Barata mengangguk paham. Kepalanya bergerak-gerak melihat apa saja yang ada di dalam warung kecil itu. Rasa penasarannya semakin jadi saat Nanda memberitahu jika makanan di situ enak.
Nanda terkekeh pelan melihat Barata, “Mau coba makanannya?”
“Mau,”
“Tugas lo gimana?”
“Gue ketuanya. Jadi santai aja,” Nanda semakin tertawa mendengarnya, mengusak rambut Barata dengan sekilas.
Nanda memanggil pemilik warung itu untuk memesan makanan mereka, “Bi, sotonya dua, ya? Minumnya es teh aja.”
“Baik, Den. Ditunggu, ya,”
“Iya, Bi.”
Setelahnya, ia menghampiri Barata yang telah duduk terlebih dahulu. Menaruh tas di kursi samping tempat duduknya.

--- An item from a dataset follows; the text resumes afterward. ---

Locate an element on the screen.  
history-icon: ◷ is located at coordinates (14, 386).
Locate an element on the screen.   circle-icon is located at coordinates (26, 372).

Barata masih melihat sekitar, meneliti area luar yang terlihat segar karena dipenuhi dengan tanaman sayur dan bunga-bunga.
“Ngeliat yang lain mulu, sayang nih tukang sedot wc yang tampan dianggurin,”

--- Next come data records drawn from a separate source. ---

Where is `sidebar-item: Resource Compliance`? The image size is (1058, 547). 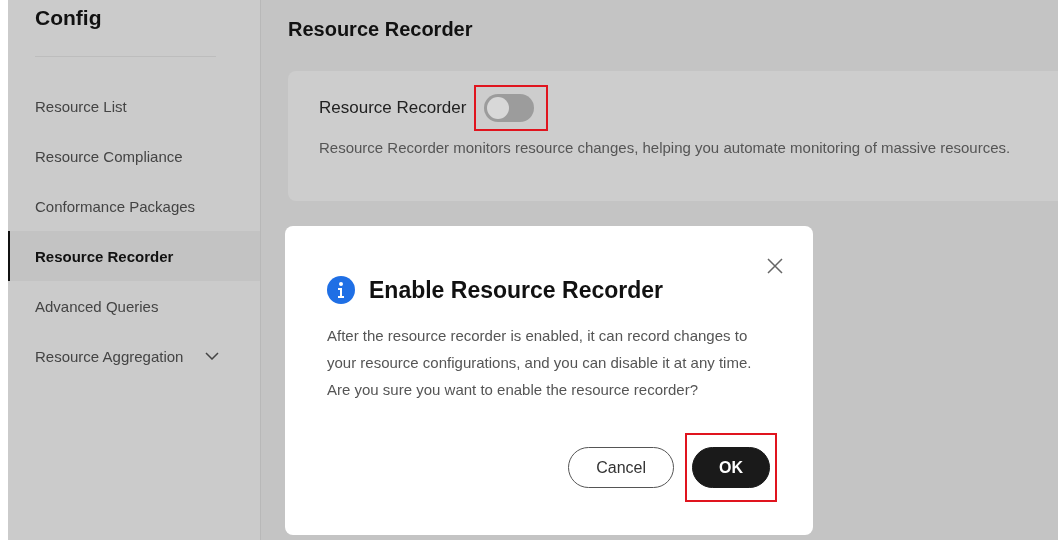 sidebar-item: Resource Compliance is located at coordinates (134, 156).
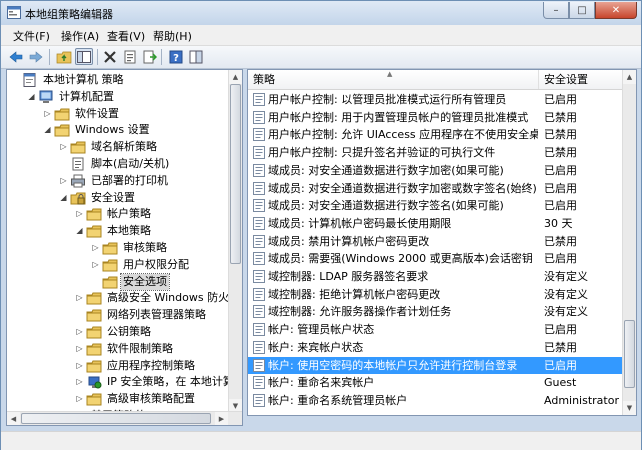 The width and height of the screenshot is (644, 452). What do you see at coordinates (80, 36) in the screenshot?
I see `menu-action: 操作(A)` at bounding box center [80, 36].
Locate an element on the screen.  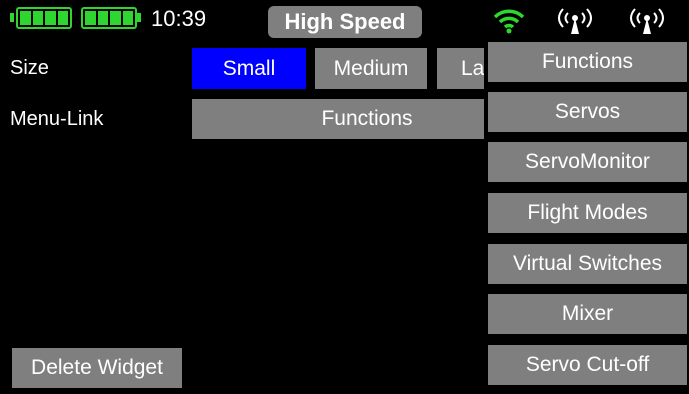
wifi-icon is located at coordinates (509, 21).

Barata langsung menolehkan kepalanya menatap Nanda, berdecak pelan, “Lebih tampan gue,”
“Masa?”
“Iya,”
“Tampan apa imut?” Barata terdiam, “Kok diem? Lo sebenernya itu ganteng atau imut?” Tanyanya lagi.
“Ya, ganteng,”
“Tapi kok di mata gue imut, ya? Aneh gak sih?”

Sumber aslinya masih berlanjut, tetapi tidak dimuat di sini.